**WHAT THE EXERCISE ASKS**. Please retype all of the records below word for word, leaving out any pictures.

Saved data entries:

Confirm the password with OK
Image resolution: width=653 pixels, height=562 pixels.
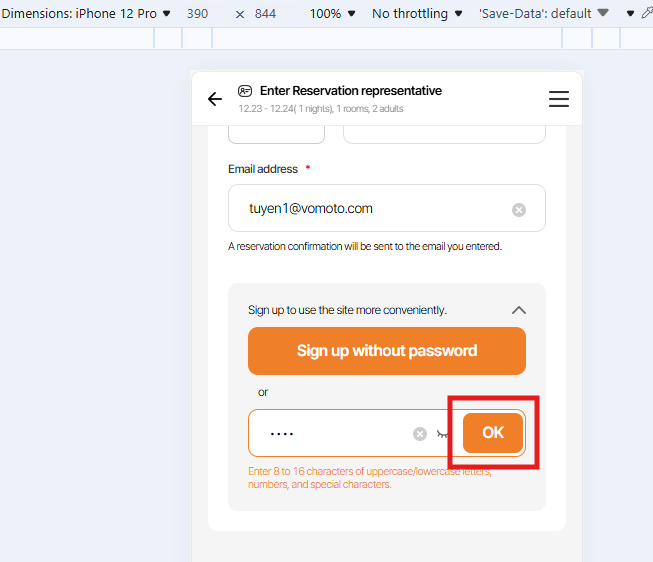pos(493,433)
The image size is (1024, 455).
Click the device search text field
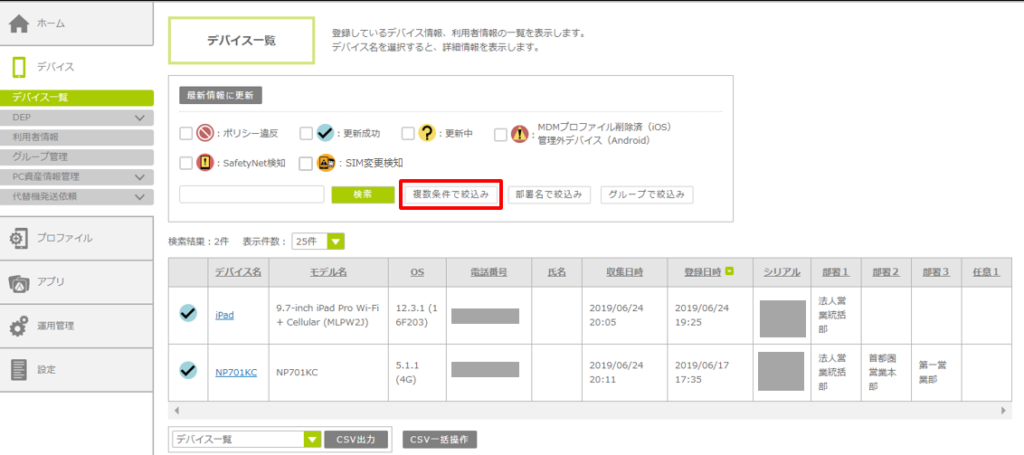click(252, 194)
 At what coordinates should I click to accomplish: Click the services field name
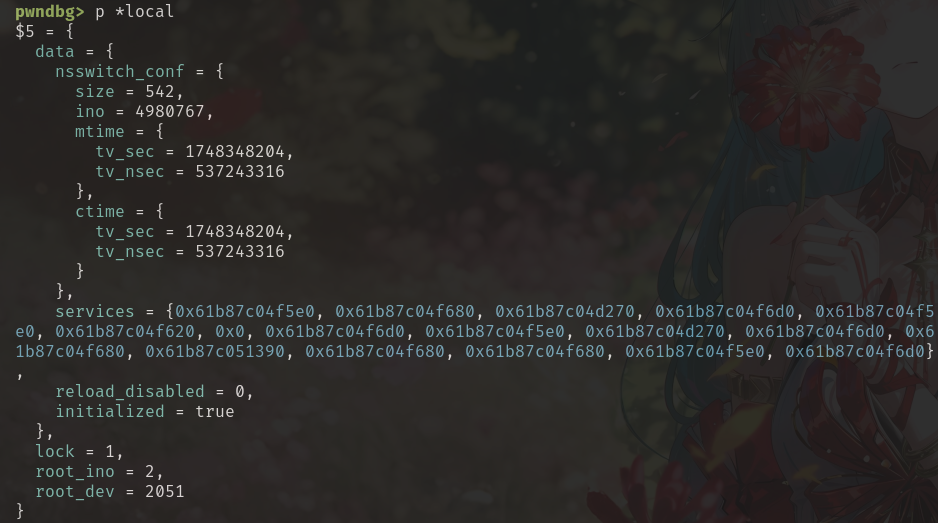[x=95, y=311]
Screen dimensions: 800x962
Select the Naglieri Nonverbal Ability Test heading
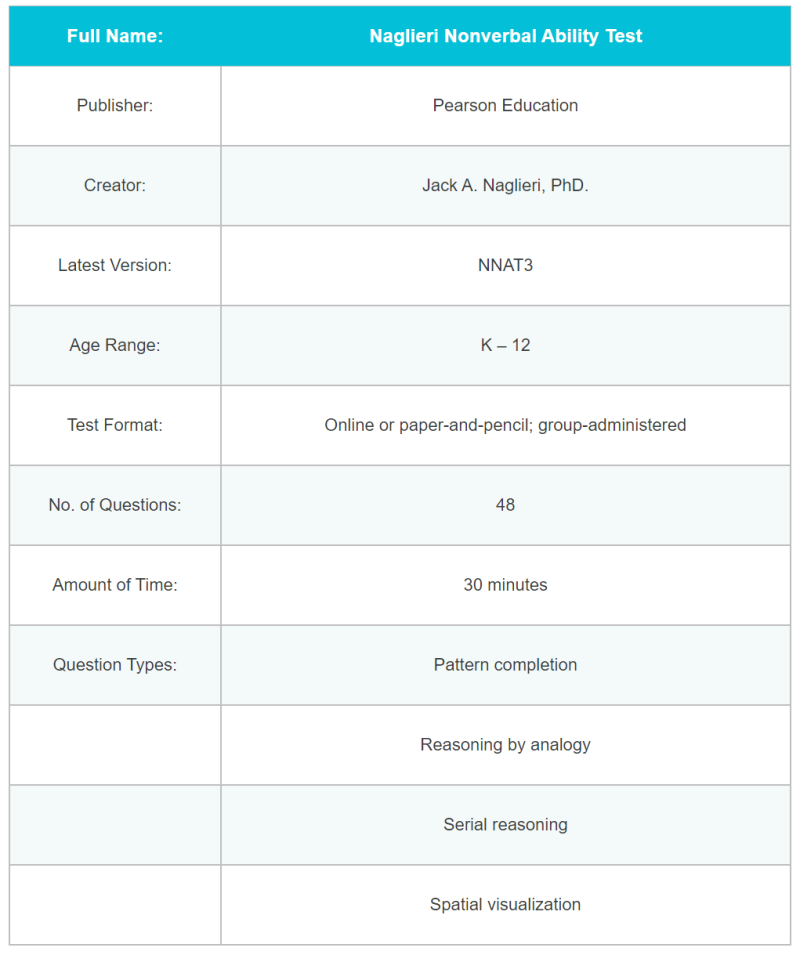[506, 36]

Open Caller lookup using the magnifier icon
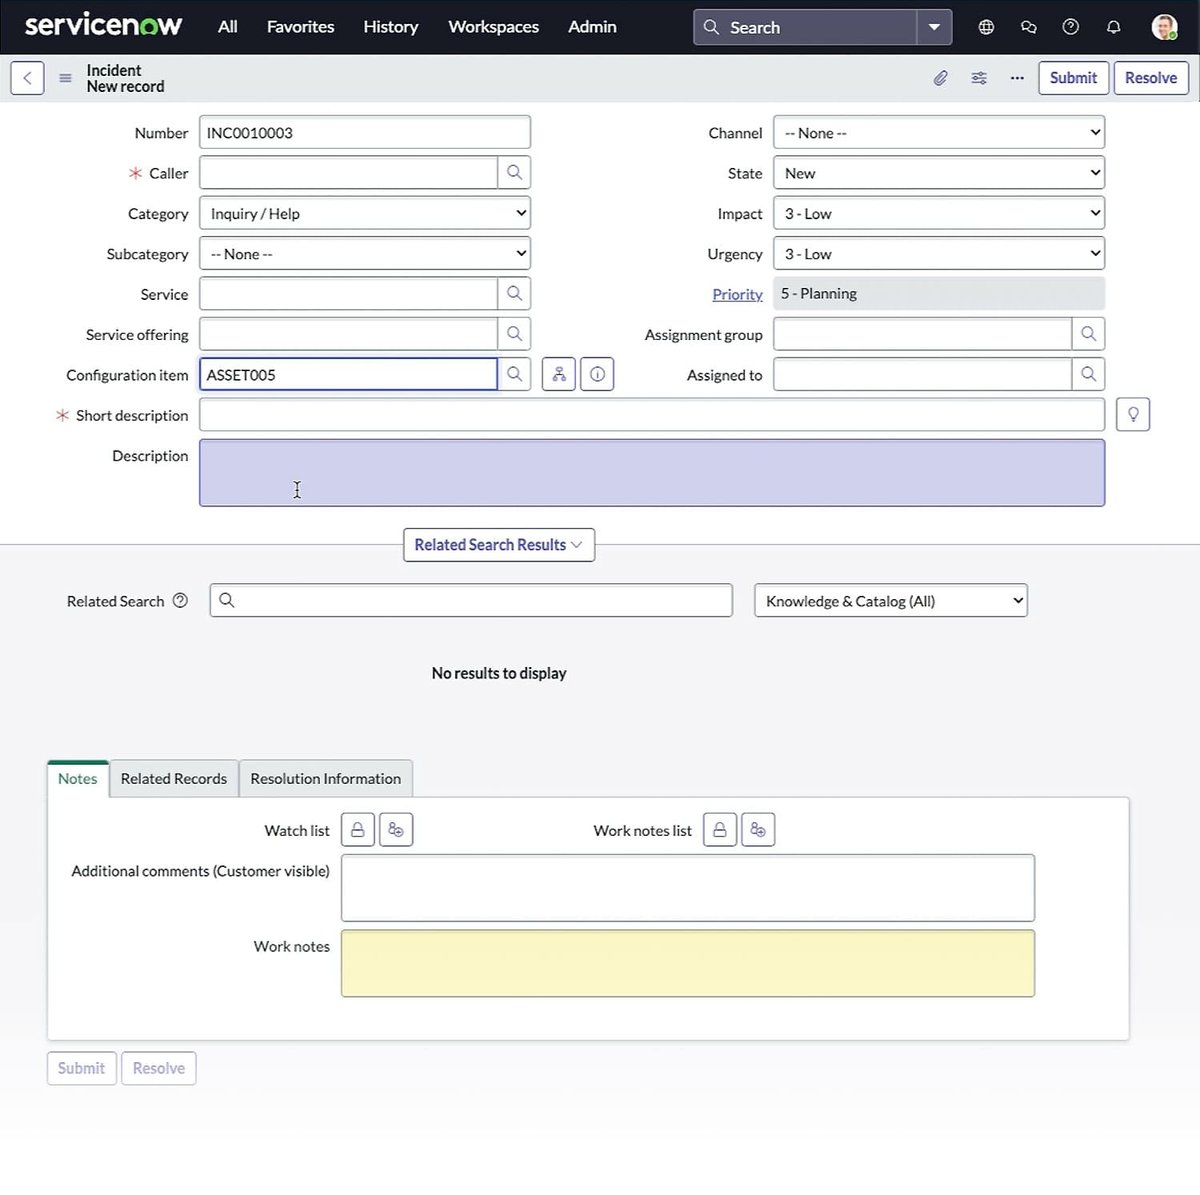[514, 172]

**EXPECTED ANSWER**.
Confirm the password with OK
Image resolution: width=653 pixels, height=562 pixels.
pos(493,433)
The image size is (1024, 455).
Click the device search text field
click(252, 194)
 At what coordinates should I click to accomplish: Click the services field name
[x=95, y=311]
Screen dimensions: 800x962
Select the Naglieri Nonverbal Ability Test heading
[506, 36]

Open Caller lookup using the magnifier icon
[514, 172]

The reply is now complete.